WORK REQUIRED: The answer must consist solely of the lines from the one with "Task: Click the Company menu item" through the last line of the data, copied exactly, with no pictures.

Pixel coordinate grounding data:
"""
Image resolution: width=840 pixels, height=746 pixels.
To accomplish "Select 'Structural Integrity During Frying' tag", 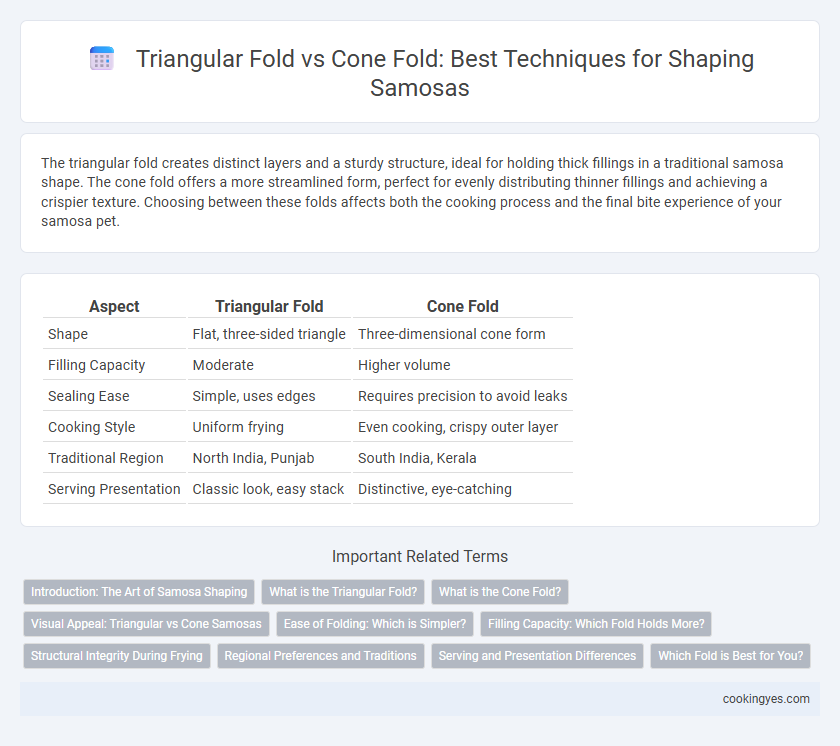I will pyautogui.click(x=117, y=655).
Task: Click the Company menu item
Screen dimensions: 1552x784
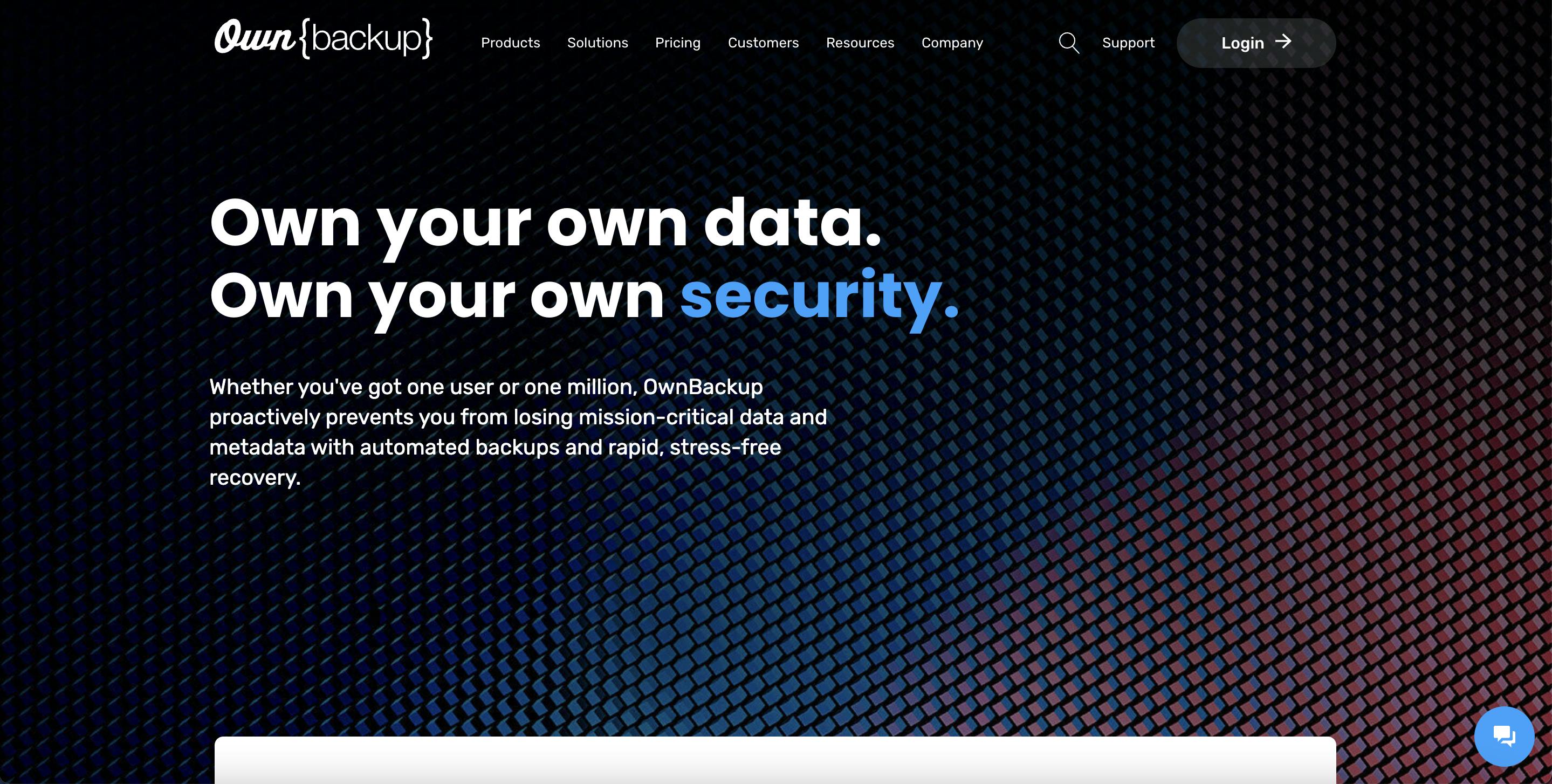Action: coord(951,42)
"""
EXPECTED ANSWER:
Task: Click the Company menu item
Screen dimensions: 1552x784
Action: coord(951,42)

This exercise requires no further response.